- Born: Stephen Wills
- Origin: St. Louis, Missouri, United States
- Genres: Hip hop, St. Louis Bounce
- Occupation: Record producer
- Years active: 2000–present

= Steve Wills =

American record producer

Steve "Blast" Wills is an American, St. Louis, Missouri, born record producer and music publisher, recognised for his production work for urban artists Nelly, Chingy and Murphy Lee. He owns the urban music publisher Blast Music Publishing. He is known as one of the originators of the "St. Louis Bounce" sound which was popularized in hip hop music and videos in the first decade of the 2000s.

==Biography==
Wills first recognised for his production skills when, at the age of 14, he produced demos for two local acts that went on to win first and second place in a high school talent show. His contribution to their success was acknowledged when the winning two groups thanked Wills on stage in front of over 2,500 people. After that Wills became the "go-to guy for production and songs".

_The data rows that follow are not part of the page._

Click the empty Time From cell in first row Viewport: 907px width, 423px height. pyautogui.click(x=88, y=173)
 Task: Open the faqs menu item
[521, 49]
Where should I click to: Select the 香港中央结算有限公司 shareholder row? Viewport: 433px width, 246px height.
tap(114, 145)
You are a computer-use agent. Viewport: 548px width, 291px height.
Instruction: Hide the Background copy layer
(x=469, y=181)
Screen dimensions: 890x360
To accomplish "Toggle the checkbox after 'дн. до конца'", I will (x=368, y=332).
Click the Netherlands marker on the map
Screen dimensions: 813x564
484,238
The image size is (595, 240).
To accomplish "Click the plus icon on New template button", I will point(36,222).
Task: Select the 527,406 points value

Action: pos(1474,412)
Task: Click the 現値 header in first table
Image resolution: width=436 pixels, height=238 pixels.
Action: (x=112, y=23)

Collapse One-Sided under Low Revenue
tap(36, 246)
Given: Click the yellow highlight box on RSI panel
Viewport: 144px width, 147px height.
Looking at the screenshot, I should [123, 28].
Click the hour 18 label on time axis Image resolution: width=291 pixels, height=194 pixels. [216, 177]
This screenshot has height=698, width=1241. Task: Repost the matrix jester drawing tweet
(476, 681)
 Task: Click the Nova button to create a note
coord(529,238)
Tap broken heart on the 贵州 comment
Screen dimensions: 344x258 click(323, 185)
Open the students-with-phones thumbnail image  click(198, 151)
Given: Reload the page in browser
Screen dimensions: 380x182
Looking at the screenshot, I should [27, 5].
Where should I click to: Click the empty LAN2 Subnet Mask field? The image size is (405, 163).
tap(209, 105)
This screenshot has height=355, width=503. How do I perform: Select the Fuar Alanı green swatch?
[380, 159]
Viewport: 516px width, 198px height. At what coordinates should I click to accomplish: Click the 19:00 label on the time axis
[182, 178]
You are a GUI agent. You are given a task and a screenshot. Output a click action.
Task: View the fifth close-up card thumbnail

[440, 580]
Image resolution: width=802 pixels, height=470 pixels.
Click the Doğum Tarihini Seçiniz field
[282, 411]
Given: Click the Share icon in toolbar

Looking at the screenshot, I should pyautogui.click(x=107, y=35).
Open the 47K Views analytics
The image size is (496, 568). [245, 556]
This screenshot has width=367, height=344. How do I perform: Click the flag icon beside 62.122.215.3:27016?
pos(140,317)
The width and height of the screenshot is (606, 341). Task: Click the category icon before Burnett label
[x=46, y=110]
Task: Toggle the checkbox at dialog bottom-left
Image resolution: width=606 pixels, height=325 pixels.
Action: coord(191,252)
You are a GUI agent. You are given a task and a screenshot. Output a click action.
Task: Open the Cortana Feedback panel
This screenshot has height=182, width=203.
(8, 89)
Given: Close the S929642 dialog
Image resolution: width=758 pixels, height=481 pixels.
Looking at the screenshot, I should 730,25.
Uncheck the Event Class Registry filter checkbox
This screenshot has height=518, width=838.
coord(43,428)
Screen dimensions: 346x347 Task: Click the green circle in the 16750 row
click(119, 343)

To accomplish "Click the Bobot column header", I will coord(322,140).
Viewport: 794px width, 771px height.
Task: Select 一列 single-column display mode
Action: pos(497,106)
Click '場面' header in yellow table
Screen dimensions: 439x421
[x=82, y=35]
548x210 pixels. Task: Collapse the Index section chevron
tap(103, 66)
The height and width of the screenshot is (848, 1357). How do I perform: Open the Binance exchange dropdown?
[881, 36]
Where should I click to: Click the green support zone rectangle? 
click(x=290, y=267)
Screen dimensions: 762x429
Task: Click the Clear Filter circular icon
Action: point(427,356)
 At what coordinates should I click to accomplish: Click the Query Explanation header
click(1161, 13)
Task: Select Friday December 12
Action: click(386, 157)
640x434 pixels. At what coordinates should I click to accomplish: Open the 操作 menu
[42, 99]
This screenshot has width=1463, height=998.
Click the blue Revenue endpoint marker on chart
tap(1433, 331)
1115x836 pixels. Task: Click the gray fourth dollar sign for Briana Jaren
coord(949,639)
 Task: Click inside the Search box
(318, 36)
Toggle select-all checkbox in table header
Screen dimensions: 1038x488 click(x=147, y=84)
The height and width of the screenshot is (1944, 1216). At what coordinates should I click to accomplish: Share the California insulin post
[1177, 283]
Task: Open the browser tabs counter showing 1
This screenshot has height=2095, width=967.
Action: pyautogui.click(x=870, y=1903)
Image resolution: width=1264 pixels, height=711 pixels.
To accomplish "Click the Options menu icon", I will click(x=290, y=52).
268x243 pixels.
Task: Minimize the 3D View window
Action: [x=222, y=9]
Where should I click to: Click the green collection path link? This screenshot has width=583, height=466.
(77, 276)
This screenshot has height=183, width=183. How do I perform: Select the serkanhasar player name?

The name 'Blast' came from when a local group Wills regularly worked with publicly gave props to "Stevie Blast" for the "explosive" tracks he had just created for them.

Wills has said that his chief ambition was not to be a famous producer but a wealthy businessman, telling HitQuarters, "I always wanted to be ... the guy with the mansion and the yacht." At the start of his career the business he planned to make his fortune from was music publishing.

As "businessmen that pioneered eras of urban music with no blueprint and still found success and acceptance", Wills credits L.A. Reid, Russell Simmons and Berry Gordy as inspirational figures on his career.

In 2000, Wills produced the single "Batter Up" for Nelly's Billboard 200 topping debut album Country Grammar.